(EXERCISE DETAILS):
Line count for "Viewport": say how many lines of the data contain it, with no other text.

[Pixel coordinate grounding data]

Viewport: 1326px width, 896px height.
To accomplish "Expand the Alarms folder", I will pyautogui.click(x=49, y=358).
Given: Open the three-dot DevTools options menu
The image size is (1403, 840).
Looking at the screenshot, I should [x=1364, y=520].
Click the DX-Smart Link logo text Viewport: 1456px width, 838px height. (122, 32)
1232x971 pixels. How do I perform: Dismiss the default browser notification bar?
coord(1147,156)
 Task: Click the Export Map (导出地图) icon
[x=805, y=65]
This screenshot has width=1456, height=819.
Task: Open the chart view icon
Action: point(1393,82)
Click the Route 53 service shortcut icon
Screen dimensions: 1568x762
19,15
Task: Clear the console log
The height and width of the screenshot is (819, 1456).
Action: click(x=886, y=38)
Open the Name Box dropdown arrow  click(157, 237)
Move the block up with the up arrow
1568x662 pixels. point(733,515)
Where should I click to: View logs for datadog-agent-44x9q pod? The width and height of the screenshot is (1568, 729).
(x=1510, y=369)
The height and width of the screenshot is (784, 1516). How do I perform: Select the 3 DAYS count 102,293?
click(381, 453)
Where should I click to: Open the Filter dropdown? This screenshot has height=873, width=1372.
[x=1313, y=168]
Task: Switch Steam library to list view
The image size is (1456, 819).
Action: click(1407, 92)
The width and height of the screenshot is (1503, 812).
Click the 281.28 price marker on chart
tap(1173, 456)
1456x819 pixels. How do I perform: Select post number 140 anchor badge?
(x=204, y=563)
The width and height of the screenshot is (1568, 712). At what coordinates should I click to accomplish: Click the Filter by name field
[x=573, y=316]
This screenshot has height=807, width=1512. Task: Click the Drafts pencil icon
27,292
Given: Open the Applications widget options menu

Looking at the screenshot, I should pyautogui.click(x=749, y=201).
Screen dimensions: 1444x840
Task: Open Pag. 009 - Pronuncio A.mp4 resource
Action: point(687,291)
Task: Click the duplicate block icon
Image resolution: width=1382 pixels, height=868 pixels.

(SOLUTION TO THE EXERCISE):
2